▶ **INSTRUCTION 1**
Reproduce the portion of the listing that opens with the line containing "Industry Photographer, 'Payout'" and runs through the end of the listing, switching "Launches" to "Debuts" and leaving all else unchanged.
▶ **INSTRUCTION 2**
Resume the thread on collecting data from asynchronous API calls, starting after its final sentence.

▶ **QUOTED TEXT**
>>>>>

How to Collect Data from a Async Call?

Hi, I have build a application where I have a function which collect data from a API call then store it to a Array as follows:

using DotEnv, HTTP, JSON3

DotEnv.config();

# Function to collect data
function collect_data(method, url, token, body)
    r = HTTP.request(
        method, 
        url,
        ["Content-Type" => "application/json", "X-Token" => ENV["HERA_SECRET"]],
        JSON3.write(body),
        require_ssl_verification = false
    )
    if isequal(r.status, 200)
        try
            return JSON3.read(r.body)["data"]
        catch err
            println("Error while parsing: $err")
        end
    end
    return Dict()
end

# A preallocated array
linear_data = Array{Any}(undef, 1000);

# linear call to API
for i in 1:1000
    linear_data[i] = collect_data("POST", URL, ENV["HERA_SECRET"], params);
end

But I want to convert that in to Async call. But to use Distributed jl probably I need a shared array. But shared array do not support the type Any. My plan was to create an array

using Distributed, SharedArrays

# Add Processes
addprocs(n) 

# Shared array does not support Any type
non_linear_data = SharedArray{Any}(1000)

@sync @distributed for i in 1:1000
    non_linear_data[i] = collect_data("POST", URL, ENV["HERA_SECRET"], params);
end

But I am stuck at the distributed part. Is there any better way to resolve that? In Go that would be easy to create a Bidirectional Channel and feed the result into the Channel and later collect the data from the Channel into a slice.

FYI there’s Transducers.dcollect that implements collect-like API based on Distributed.jl. It’d be something like

linear_data = dcollect(collect_data("POST", URL, ENV["HERA_SECRET"], params) for i in 1:1000)

You can also try thread-based version with tcollect.

<<<<<

(Listing of entries for locating words and elements)
>>>>>

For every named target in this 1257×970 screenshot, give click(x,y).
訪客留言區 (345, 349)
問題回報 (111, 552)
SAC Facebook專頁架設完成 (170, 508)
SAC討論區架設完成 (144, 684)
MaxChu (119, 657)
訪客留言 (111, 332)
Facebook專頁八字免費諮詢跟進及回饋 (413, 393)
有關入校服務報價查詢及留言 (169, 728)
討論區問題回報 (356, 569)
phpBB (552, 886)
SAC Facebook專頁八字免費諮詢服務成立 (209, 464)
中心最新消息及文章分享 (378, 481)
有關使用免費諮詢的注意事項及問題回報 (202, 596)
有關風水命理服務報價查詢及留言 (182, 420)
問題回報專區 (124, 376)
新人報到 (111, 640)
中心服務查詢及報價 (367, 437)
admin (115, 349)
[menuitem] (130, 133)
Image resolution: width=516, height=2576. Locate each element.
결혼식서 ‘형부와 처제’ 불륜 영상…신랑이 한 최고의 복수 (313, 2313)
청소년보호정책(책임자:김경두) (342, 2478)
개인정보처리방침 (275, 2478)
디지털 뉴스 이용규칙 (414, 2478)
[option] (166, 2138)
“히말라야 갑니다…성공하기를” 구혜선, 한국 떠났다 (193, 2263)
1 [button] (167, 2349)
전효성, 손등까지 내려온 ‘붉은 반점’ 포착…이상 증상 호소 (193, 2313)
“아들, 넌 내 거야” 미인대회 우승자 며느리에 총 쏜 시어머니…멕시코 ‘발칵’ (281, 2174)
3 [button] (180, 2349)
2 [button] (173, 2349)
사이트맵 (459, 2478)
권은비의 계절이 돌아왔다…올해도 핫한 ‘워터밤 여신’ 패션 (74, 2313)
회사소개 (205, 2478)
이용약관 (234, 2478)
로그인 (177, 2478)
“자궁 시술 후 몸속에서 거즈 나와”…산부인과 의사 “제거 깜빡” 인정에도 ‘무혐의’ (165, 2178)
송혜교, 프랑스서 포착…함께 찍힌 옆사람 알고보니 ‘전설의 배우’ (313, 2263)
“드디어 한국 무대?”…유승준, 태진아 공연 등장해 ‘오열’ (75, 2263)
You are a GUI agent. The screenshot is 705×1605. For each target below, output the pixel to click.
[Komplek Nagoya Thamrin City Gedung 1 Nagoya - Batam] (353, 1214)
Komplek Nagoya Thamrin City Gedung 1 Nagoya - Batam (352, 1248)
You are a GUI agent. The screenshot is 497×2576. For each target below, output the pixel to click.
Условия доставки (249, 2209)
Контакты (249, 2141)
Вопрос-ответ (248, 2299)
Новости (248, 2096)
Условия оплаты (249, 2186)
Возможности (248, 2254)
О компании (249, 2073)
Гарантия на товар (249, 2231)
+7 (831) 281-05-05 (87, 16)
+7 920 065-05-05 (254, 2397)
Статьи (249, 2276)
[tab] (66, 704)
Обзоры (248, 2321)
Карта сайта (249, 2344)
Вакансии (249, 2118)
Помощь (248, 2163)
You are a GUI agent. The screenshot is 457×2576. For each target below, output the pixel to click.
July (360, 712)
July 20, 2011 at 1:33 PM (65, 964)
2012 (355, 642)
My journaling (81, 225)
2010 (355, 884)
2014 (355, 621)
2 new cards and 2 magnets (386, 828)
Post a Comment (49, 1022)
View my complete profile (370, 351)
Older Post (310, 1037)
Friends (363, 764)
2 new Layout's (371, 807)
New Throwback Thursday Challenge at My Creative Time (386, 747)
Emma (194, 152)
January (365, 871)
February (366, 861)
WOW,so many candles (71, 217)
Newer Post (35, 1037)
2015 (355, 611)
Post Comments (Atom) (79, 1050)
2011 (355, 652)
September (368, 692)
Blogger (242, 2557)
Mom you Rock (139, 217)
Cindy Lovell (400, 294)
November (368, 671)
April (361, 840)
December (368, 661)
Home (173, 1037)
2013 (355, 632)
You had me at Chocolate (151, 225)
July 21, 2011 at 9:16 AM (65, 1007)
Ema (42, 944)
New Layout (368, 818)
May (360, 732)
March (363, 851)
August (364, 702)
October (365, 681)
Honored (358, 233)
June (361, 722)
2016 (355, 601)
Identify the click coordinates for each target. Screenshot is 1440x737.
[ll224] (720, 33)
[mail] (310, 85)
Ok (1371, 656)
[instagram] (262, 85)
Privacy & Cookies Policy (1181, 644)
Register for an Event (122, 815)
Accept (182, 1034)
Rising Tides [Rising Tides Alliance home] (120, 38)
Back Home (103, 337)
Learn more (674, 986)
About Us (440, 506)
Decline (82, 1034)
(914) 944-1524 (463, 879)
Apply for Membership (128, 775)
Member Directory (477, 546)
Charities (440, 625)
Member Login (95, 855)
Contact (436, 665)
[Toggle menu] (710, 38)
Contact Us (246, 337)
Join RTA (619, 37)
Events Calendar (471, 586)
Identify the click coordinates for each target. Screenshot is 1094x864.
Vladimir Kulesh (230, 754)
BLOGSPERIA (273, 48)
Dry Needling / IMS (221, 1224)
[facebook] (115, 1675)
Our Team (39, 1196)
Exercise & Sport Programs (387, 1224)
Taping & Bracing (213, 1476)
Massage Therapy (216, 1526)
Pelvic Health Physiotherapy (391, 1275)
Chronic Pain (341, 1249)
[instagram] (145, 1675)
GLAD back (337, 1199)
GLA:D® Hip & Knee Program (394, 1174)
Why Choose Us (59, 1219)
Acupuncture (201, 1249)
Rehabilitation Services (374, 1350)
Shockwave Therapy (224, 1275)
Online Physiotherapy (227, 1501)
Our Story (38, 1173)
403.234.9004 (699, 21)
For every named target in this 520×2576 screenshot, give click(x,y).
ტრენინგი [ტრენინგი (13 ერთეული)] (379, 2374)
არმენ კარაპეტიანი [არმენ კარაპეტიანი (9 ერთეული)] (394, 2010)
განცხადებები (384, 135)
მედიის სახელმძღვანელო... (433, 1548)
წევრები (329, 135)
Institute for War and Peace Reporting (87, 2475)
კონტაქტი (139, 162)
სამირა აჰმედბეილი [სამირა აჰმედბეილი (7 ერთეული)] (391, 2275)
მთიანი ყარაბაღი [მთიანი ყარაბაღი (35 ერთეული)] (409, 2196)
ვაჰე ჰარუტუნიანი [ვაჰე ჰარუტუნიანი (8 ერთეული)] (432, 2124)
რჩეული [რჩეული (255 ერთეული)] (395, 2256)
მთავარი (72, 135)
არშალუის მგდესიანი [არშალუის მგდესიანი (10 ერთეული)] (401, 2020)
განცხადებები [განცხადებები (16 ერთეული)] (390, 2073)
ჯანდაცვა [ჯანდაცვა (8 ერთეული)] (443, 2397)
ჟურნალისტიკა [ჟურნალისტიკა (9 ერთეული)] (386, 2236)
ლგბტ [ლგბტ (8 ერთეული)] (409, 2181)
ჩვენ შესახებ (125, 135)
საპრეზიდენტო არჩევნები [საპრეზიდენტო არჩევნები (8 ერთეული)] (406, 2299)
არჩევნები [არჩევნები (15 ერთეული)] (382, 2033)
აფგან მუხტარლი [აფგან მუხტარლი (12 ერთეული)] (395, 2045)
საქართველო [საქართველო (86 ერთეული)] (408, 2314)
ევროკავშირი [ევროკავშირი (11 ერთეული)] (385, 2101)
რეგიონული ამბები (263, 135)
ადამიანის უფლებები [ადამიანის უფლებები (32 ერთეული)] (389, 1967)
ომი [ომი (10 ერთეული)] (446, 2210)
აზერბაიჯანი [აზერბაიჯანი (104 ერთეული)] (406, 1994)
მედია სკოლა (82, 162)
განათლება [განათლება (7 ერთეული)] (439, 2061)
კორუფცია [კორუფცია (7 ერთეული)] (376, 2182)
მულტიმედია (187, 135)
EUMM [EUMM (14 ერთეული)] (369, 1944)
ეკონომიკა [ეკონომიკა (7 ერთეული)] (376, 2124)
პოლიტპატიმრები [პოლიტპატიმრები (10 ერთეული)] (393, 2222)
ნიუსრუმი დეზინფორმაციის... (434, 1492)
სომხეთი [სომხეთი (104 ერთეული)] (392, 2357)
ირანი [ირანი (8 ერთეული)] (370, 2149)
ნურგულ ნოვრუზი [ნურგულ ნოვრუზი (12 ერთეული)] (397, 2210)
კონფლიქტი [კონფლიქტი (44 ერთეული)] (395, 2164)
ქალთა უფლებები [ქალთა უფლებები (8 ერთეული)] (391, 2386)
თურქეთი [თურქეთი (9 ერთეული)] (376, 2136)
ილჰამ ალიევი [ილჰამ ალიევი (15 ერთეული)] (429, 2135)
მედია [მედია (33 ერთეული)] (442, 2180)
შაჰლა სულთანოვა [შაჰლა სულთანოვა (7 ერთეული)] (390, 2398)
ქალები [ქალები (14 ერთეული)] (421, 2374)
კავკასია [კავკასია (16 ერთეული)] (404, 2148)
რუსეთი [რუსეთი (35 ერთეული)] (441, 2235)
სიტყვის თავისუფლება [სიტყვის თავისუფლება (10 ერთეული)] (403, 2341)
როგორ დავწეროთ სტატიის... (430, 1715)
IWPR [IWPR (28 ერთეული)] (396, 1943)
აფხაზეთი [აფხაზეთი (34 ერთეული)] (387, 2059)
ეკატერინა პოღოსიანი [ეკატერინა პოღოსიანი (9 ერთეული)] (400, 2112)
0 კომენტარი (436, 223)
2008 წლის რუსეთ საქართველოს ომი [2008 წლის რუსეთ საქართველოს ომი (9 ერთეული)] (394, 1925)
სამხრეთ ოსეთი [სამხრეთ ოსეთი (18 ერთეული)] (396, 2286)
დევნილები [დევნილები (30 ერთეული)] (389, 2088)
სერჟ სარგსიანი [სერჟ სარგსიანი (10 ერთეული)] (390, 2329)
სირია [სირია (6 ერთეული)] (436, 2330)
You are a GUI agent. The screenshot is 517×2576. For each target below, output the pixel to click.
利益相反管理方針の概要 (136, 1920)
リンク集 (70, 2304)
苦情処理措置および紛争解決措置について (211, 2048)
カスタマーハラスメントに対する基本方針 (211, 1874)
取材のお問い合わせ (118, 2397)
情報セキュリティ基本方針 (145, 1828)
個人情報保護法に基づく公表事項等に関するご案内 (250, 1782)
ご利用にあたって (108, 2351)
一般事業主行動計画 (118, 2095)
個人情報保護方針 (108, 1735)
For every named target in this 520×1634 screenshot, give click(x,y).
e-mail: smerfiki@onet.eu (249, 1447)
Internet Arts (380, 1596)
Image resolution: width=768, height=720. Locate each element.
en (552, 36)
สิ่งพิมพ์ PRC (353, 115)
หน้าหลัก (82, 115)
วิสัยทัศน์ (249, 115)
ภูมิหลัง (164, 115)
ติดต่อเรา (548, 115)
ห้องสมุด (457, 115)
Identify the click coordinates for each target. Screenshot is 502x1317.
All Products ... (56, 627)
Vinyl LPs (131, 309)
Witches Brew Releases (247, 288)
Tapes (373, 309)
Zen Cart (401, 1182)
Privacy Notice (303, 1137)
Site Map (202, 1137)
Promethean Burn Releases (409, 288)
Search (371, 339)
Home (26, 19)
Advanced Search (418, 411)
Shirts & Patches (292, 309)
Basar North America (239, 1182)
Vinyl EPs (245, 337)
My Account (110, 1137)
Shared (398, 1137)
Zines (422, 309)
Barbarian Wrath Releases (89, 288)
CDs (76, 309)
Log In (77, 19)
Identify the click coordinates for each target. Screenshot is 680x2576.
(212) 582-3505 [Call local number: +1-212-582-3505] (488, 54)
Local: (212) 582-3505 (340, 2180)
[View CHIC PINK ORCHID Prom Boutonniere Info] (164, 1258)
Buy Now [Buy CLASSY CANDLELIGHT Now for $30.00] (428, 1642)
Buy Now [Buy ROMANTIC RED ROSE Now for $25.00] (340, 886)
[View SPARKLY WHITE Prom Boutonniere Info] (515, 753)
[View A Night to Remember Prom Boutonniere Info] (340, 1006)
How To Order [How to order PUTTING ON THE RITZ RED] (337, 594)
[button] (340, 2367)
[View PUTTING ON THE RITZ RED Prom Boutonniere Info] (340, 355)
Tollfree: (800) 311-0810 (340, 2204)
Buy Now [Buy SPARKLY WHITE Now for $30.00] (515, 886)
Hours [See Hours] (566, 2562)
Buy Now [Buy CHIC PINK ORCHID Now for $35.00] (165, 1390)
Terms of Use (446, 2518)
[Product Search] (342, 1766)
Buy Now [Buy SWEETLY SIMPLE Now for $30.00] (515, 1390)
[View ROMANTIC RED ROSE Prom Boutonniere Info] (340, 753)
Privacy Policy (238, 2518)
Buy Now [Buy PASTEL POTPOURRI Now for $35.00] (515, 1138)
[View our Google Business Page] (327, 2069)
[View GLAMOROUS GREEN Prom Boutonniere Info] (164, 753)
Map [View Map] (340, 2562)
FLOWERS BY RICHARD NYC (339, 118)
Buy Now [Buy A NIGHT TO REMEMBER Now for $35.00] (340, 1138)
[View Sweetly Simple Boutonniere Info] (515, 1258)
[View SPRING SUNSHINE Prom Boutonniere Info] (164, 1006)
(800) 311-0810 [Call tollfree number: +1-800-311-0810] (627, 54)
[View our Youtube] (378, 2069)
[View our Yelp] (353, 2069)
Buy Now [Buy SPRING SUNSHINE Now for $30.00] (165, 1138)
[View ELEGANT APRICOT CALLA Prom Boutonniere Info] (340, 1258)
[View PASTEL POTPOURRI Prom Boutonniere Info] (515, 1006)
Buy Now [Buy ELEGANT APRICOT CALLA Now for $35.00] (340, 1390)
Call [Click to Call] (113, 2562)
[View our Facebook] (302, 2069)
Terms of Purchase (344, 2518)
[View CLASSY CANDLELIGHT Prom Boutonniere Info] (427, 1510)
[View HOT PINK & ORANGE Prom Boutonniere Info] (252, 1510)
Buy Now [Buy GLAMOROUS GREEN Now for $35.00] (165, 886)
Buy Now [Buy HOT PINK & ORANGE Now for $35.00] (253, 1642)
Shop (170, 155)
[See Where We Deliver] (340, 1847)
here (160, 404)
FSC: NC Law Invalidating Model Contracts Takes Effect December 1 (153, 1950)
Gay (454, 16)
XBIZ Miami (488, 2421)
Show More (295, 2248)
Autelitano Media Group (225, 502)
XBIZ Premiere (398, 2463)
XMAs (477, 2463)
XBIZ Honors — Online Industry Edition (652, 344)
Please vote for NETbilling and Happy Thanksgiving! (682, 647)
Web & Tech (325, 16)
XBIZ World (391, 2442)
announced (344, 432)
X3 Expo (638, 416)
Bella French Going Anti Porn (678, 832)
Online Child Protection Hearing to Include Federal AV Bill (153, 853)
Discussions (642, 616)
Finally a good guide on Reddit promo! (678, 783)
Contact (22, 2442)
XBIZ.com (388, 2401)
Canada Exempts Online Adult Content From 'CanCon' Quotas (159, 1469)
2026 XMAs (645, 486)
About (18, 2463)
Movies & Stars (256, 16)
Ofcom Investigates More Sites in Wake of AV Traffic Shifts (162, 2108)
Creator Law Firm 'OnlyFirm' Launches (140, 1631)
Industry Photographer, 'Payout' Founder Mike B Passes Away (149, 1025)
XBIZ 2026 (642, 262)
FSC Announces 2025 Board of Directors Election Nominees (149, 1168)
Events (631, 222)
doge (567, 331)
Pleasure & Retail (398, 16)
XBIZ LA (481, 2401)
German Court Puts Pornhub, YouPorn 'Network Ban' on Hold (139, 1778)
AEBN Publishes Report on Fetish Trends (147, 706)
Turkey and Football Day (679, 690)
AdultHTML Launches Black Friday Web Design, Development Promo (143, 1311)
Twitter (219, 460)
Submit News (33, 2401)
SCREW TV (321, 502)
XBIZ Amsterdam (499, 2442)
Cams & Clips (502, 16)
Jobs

<<<<<

▶ **TASK RESULT 1**
Industry Photographer, 'Payout' Founder Mike B Passes Away (149, 1025)
XBIZ 2026 (642, 262)
FSC Announces 2025 Board of Directors Election Nominees (149, 1168)
Events (631, 222)
doge (567, 331)
Pleasure & Retail (398, 16)
XBIZ LA (481, 2401)
German Court Puts Pornhub, YouPorn 'Network Ban' on Hold (139, 1778)
AEBN Publishes Report on Fetish Trends (147, 706)
Turkey and Football Day (679, 690)
AdultHTML Debuts Black Friday Web Design, Development Promo (143, 1311)
Twitter (219, 460)
Submit News (33, 2401)
SCREW TV (321, 502)
XBIZ Amsterdam (499, 2442)
Cams & Clips (502, 16)
Jobs

▶ **TASK RESULT 2**
2 Likes

Hi thanks for the solution, though I have not tried it out and I was looking for more detail how to do that but not any magic solution. Because I wanted to learn that In general how to solve that problem with @distribute or channel in Julia. But could not find any well described solution. If you know some document I can have a look to be able to learn that?

You should be able to do this even as a single-processor asynchronous task. For example:

julia> linear_data = zeros(Int, 10);

# Linear
julia> @time for i in 1:10
           linear_data[i] = (sleep(1); i);
       end
 10.019392 seconds (50 allocations: 1.406 KiB)

# Asynchronous
julia> @time @sync for i in 1:10
           @async linear_data[i] = (sleep(1); i);
       end
  1.014280 seconds (1.78 k allocations: 95.128 KiB)

julia> linear_data
10-element Array{Int64,1}:
  1
  2
  3
  4
  5
  6
  7
  8
  9
 10

Of course you may distribute this to speed it up even more.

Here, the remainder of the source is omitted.